DATA ENTRIES:
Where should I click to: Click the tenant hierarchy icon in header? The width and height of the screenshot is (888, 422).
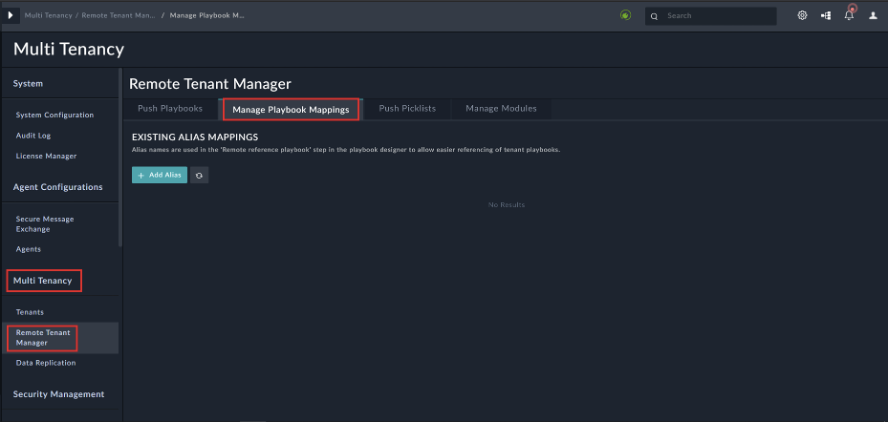coord(826,16)
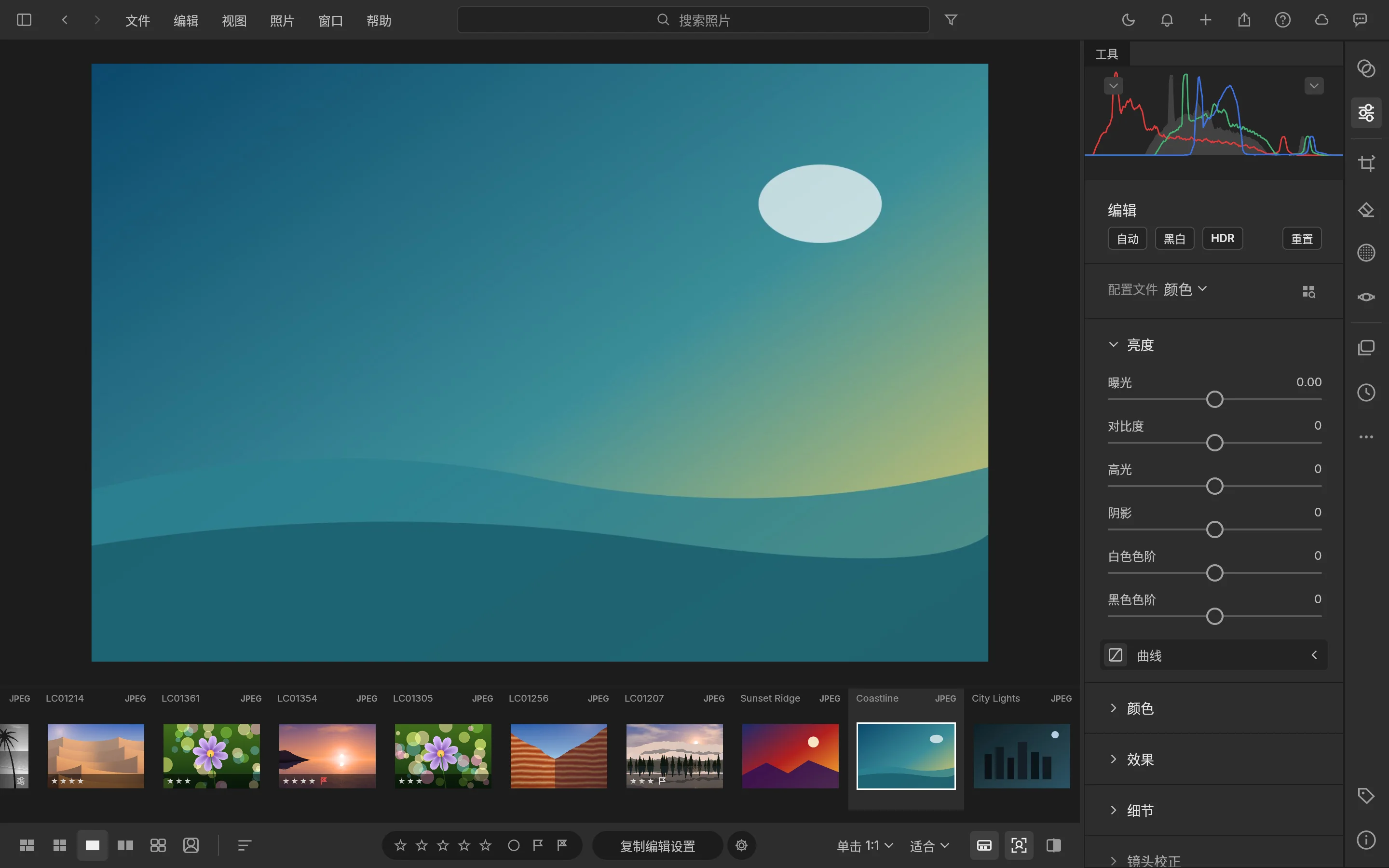This screenshot has width=1389, height=868.
Task: Open the Red Eye removal tool
Action: (x=1366, y=297)
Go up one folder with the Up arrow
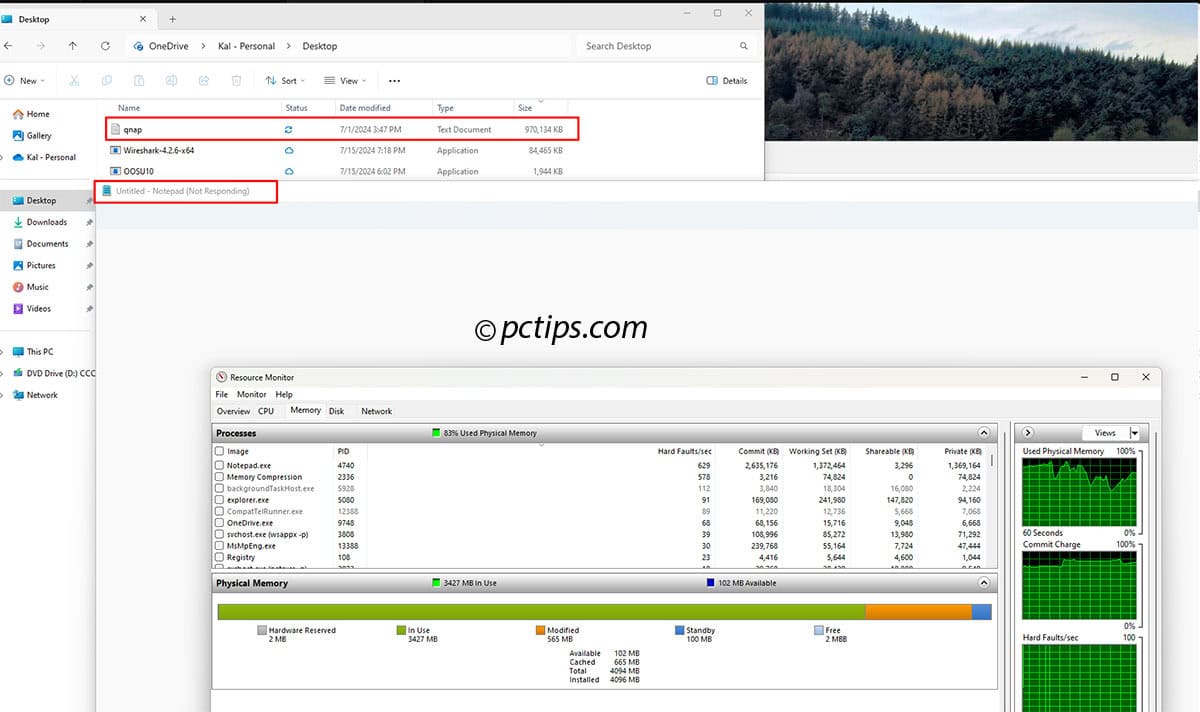 click(72, 46)
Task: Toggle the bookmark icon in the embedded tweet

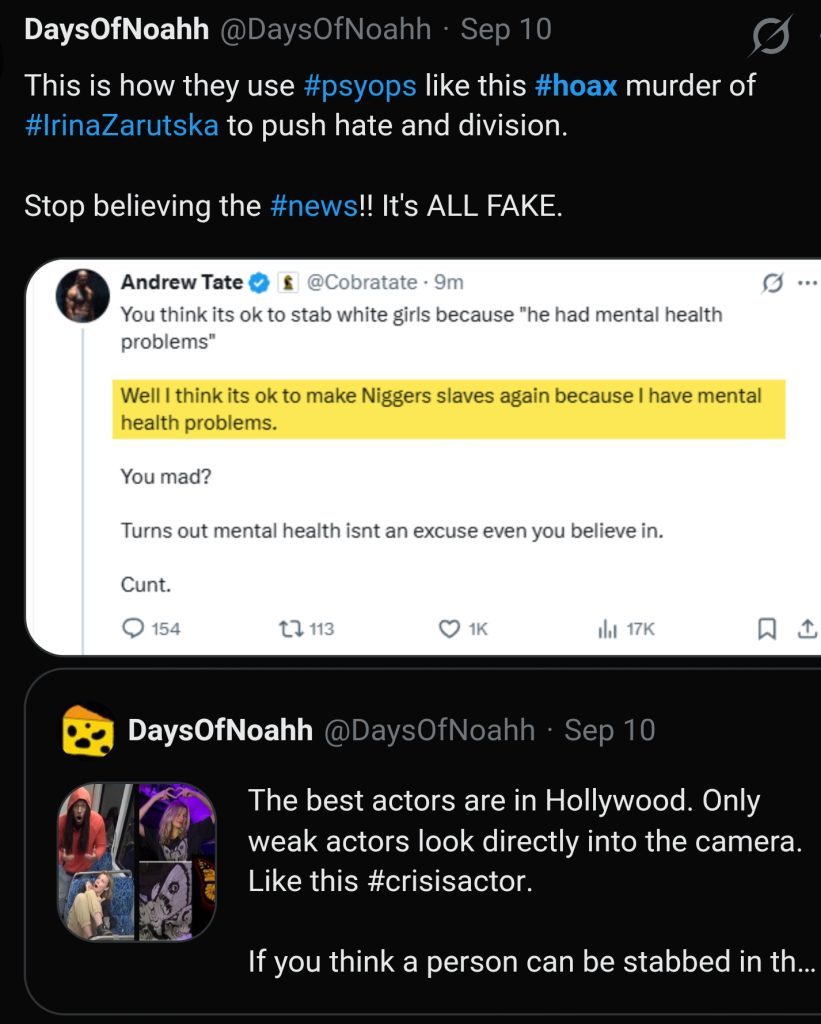Action: [767, 628]
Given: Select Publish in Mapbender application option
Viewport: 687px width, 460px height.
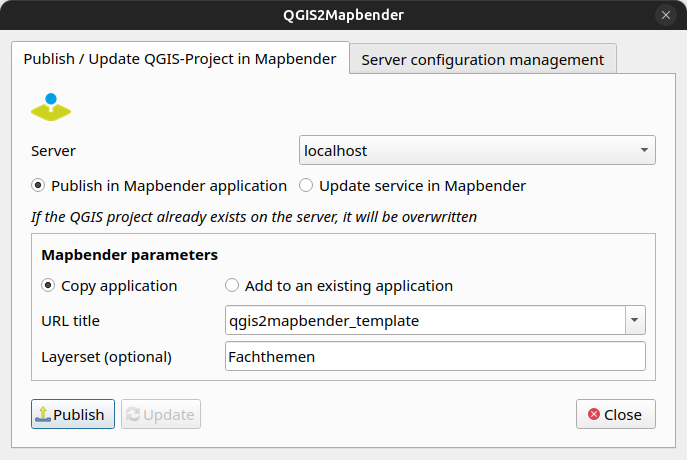Looking at the screenshot, I should pyautogui.click(x=39, y=185).
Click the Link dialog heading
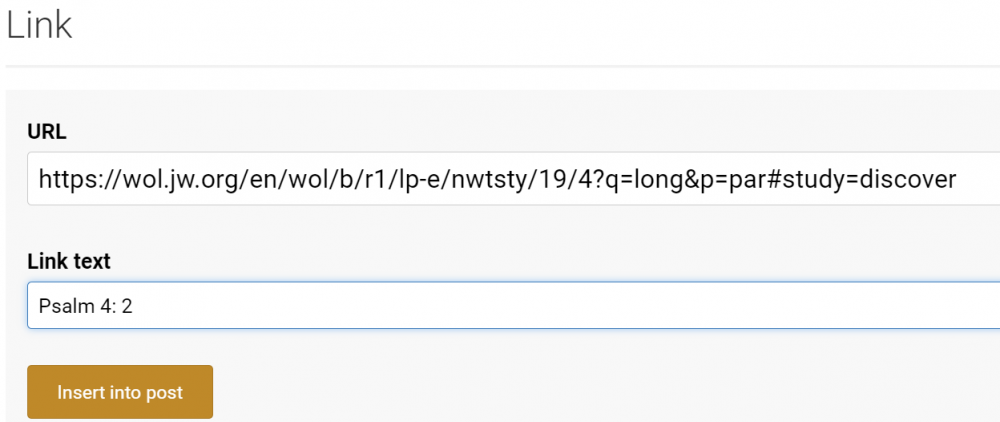Image resolution: width=1000 pixels, height=422 pixels. 39,25
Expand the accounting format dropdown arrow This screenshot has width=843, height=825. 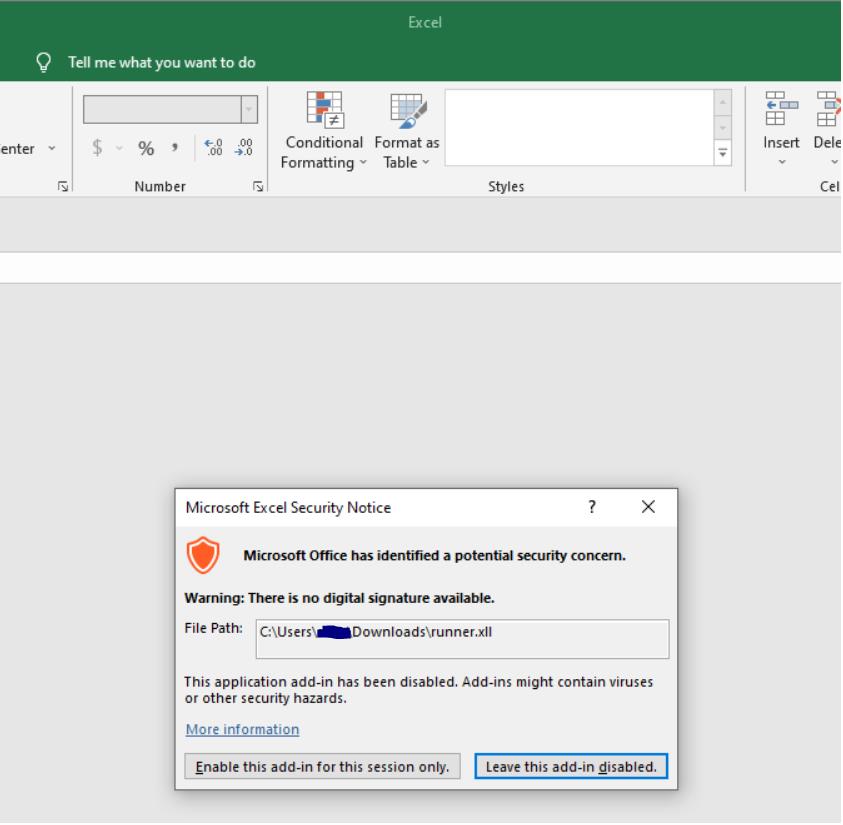[120, 148]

WHAT IS BEING ASKED: Rewrite the listing, everything from the line containing "Given: Select Publish" down to the line containing "Image resolution: width=1000", replacing "dialog heading" with "dialog title" and leaving all else unchanged. Omit the pictures.

CORRECT RESULT:
Given: Select Publish in Mapbender application option
Viewport: 687px width, 460px height.
Looking at the screenshot, I should pyautogui.click(x=39, y=185).
Click the Link dialog title
Image resolution: width=1000 pixels, height=422 pixels. 39,25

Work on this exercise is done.